Before I can warn her, I grab Oakleigh by the waist, hauling her closer toward me. I wrap my arms around her, holding her tight enough that even as she attempts to wriggle out of my hold, I still have a tight grip.
“What the fuck are you doing?” she hisses, eyes turning to slits as she leans her head up to throw daggers at me.
“Stop wriggling,” I growl at her. “My mom is watching.”
She freezes, eyes turning wide as she tries to subtly turn her head toward the house. She clearly sees my mom grinning like she just won the lottery. God, I’m really not sure what’s going to be worse—the mom who insisted that we need to be together; or the mom who thinks that we are.
I throw my fakest smile onto my face, leaning down so I can whisper into Oakleigh’s ear. “Just smile as you talk.” I feel a small shiver rake down her spine as my breath hits her ear and a shot of adrenaline races through me.

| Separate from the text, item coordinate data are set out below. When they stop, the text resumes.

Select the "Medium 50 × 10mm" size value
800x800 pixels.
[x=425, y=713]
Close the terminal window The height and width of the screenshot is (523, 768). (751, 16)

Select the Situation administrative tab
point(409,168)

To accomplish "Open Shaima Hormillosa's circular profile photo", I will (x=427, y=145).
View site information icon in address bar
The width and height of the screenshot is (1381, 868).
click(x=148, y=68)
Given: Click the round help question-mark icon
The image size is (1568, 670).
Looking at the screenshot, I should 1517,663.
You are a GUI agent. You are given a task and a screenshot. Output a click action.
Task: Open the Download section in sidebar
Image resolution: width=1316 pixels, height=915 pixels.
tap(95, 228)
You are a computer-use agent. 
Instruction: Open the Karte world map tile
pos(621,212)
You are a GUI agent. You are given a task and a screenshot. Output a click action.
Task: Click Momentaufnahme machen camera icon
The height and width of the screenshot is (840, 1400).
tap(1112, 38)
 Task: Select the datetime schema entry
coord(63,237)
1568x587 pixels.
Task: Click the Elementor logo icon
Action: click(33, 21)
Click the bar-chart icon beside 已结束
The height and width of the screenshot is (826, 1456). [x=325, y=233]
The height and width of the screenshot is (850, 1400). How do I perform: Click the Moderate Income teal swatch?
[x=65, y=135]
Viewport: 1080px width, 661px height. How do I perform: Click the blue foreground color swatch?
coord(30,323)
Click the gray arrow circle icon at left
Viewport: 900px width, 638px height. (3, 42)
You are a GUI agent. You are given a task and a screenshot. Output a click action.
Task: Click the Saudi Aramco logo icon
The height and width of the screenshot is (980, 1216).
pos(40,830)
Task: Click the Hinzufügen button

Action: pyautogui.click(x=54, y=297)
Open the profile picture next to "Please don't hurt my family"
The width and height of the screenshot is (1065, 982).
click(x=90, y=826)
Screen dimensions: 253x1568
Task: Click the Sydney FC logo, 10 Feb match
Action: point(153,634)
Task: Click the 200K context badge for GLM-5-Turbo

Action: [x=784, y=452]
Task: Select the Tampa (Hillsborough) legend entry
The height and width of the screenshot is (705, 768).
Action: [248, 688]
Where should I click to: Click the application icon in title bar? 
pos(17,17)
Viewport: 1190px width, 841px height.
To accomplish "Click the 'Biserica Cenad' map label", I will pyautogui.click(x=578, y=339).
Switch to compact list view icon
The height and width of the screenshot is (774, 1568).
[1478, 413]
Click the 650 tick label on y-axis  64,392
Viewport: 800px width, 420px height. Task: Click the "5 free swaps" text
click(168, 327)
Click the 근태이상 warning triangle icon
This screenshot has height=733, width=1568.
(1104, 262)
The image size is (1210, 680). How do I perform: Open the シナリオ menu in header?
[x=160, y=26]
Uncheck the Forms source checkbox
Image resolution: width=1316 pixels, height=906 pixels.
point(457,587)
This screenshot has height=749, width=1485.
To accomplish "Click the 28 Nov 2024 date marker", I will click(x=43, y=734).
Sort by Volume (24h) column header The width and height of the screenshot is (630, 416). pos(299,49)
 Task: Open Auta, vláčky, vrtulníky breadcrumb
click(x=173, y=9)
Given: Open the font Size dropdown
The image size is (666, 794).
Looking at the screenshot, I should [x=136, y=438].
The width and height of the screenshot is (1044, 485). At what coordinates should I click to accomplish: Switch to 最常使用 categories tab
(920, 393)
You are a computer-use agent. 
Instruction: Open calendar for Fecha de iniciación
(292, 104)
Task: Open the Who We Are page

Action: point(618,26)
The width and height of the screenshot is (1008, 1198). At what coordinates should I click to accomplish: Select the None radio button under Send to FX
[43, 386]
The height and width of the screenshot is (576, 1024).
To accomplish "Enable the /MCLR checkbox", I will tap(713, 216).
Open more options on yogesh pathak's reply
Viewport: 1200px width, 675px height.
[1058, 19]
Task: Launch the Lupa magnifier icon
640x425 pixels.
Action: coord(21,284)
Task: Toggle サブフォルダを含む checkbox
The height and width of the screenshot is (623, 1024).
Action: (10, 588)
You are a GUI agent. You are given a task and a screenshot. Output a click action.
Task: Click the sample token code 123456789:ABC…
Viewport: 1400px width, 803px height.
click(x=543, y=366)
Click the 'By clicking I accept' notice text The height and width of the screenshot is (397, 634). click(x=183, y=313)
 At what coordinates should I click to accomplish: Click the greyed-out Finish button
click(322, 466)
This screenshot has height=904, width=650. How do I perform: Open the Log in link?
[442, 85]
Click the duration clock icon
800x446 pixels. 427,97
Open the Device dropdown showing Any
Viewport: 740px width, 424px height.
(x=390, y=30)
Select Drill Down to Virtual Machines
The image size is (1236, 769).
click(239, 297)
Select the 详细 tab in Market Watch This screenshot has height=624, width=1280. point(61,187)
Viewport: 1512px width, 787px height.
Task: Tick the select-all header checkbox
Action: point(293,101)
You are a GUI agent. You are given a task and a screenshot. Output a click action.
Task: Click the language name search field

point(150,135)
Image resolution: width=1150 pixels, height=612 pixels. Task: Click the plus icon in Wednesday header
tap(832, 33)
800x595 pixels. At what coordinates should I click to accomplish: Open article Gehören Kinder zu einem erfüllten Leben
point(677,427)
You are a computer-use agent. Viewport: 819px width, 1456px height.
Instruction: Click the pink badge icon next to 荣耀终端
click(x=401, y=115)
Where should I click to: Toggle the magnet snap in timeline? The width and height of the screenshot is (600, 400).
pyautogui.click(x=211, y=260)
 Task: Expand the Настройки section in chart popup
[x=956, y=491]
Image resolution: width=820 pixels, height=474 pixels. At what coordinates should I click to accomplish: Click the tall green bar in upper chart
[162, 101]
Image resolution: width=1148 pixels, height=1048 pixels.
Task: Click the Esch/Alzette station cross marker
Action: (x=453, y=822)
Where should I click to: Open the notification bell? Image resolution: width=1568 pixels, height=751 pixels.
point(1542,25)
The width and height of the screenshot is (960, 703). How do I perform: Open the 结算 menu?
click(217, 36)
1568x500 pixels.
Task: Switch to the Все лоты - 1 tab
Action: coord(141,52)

She plasters on her own fake smile before saying, “I swear to God, if this backfires on me, I’m going to kick you so hard, your kids’ balls will hurt.”
I fake a laugh. “And I swear that if you tell them the truth, I will take that little notebook of yours and throw it in the shredder.”
“That was weak.” Her smile is fake but the way she grits her teeth is so real.
“And yours was cliché,” I counter. “Look, I promise I’ll make it up to you, but, Cherry, I need this.”
She stares at me for a long time, her fake smile unable to hide the frown marring the rest of her face. Long eyelashes meet furrowed brows.
“Why do you need this so badly?” she asks, one hand clenching the back of my shirt.
“Because I need to be free.”
Free of my family’s jokes about us. Free of my mother’s worry weighing on my heart. Free of hiding my feelings for Lee.
“How about we make this interesting?” I ask. “You know, make the most of a bad situation?”
Oakleigh eyes me cautiously, but I don’t miss the way her eyes light up with mischief.
“Oh?”
I nuzzle my face into the crook of her neck, giving us an extra minute by doing something that my mother will fawn over.
Cherry’s breath hitches and my eyes close of their own accord as the smell of cherries overrides my brain and short-circuits my willpower.
Knowing I still have this effect on her, even after eight months of ignoring this unresolved chemistry between us, has my mind in a tailspin.
Cherry sounds breathless as she asks, “What’s this idea of yours?”
“Let’s pick up where we left off eight months ago, Cherry.
” When she starts to argue, I interrupt by adding, “I said I could make it out of the best-friend’s-brother zone if I wanted to.
So, how about a competition? Because last I checked, I never told you whether or not you were in the sister’s-best-friend zone or not. ”
She leans back, eyebrow raised and ready for an argument. “Oh, wow. You really are bitter about that.”
“Oh, you think so?”
She lets out an obnoxious laugh. “You so are! Sister’s-best-friend zone? Seriously?”
I lean back and laugh. “Very good deflection, Cherry.”
“I wasn’t deflecting!”
I let out a low hum but otherwise stay quiet. Oakleigh lands a slap against my chest making my smile widen, and she heads into the house leaving me to remember why we’re here and I turn back into a nervous wreck.